On Wednesday, the Trump administration instituted a policy that would lead to hundreds of thousands of people losing access to the Supplemental Nutrition Assistance Program. This represents a frustrating setback for a program which has, up until now, enjoyed bipartisan support.
SNAP, formerly known as the Food Stamp Program, is an American success story. It was established more than 50 years ago to address the menace of hunger in our country. Since then, multiple studies have demonstrated that the program is responsible for profound reductions in food insecurity. Unfortunately, Trump and new Democratic presidential candidate Michael Bloomberg have both made proposals that would do grave harm to SNAP and its critical role in the American social safety net.
Unfortunately, Trump and Michael Bloomberg have both made proposals that would do grave harm to SNAP and its critical role in the American social safety net.
Before we get into those proposed changes, though, it’s important to remember why SNAP succeeds while other government programs may fall short. To be responsible stewards of taxpayer money, a social safety net like SNAP should be directed toward the most vulnerable among us. This goal is achieved by SNAP’s eligibility criteria which ensures that only those with limited incomes and assets participate. In addition, the benefits received by families are inversely related to income such that those with fewer resources get more benefits, and vice-versa.
A social safety net should also be available to vulnerable households when times of need arise. At the federal level, SNAP fulfills this role by automatically expanding in times of more need and contracting in times of less need. This contrasts with other programs, like housing assistance programs, which only expand if additional funds are legislatively authorized. Especially in times of greater need, this is not as likely. At the family level, this translates into SNAP always being available. Given the challenges facing many families in escaping poverty, the ability to rely on SNAP is critical. (Despite these challenges, over half of SNAP recipients are on the program for less than one year in any given spell.)
Fortunately, most Americans have never fallen into desperate enough straits to qualify for SNAP and, of these, many are unlikely to ever need SNAP benefits. However, tens of millions of Americans have relied on SNAP benefits at some point in their lives to weather difficult times. And, among those of us who have not yet needed SNAP, millions of us will likely face times when either ourselves or our family members need to use SNAP benefits.
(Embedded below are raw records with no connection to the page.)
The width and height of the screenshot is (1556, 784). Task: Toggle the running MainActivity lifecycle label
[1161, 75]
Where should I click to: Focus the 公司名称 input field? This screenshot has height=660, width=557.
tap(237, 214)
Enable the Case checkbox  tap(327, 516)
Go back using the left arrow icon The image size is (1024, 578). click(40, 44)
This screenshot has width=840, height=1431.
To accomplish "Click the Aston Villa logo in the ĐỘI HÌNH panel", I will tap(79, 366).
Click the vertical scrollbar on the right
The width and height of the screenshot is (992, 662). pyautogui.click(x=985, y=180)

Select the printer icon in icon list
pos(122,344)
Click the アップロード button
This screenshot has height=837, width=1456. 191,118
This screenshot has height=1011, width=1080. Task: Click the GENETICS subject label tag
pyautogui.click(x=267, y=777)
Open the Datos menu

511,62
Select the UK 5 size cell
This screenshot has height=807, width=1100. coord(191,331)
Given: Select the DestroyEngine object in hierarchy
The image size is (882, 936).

When facing these struggles, we would like to be treated the same as others in our community and not be singled out for differential treatment. SNAP does this by allowing participants to shop in the same outlets and check out in the same lines as everyone else. More important, SNAP gives families the freedom to make their own decisions about food purchases. Because SNAP treats recipients with dignity and gives them autonomy, it has a remarkably high participation rate among eligible families especially in comparison to other assistance programs that do not provide this level of respect.
Given SNAP’s success, then, Trump's and Bloomberg’s changes are frustrating.
Trump has proposed a few things that would eliminate SNAP eligibility for millions of Americans. The work requirement has already been formalized. But of particular concern is the proposal to eliminate states’ ability to set higher gross income and asset eligibility thresholds. Along with forcing SNAP recipients off the program, this would create serious disincentives for working and saving.
In terms of the former, many SNAP recipients are still net income eligible despite having gross incomes far above the federal threshold. Under current rules, SNAP recipients would continue their current work patterns. In contrast, with a lower threshold, the “tax” on their earnings at the cutoff would be so substantial that recipients would likely cut back on their hours worked in order to maintain eligibility. A similar scenario holds for the asset test — people would be forced to spend down their assets or not accrue assets in order to maintain eligibility. I don’t think it is the intention of the Trump administration to discourage work and savings, but that would likely be the outcome.
During his time as mayor of New York, Bloomberg also proposed changes to SNAP in his city that would have disrupted the dignity and autonomy given to SNAP recipients. In particular, he wanted to prevent low-income New Yorkers from using SNAP benefits to purchase sugar sweetened beverages such as iced tea, colas and energy drinks. In doing so, he stigmatized recipients and implied they should not be allowed to make their own shopping choices. Interestingly, Bloomberg did not propose that city worker paychecks or his generous tax breaks to his fellow multimillionaires could only be used to spend money on “healthy items.”
SNAP needs to be preserved — and even expanded — as an American treasure. Making sure all Americans have enough food to eat has long enjoyed bipartisan support; let us hope that continues.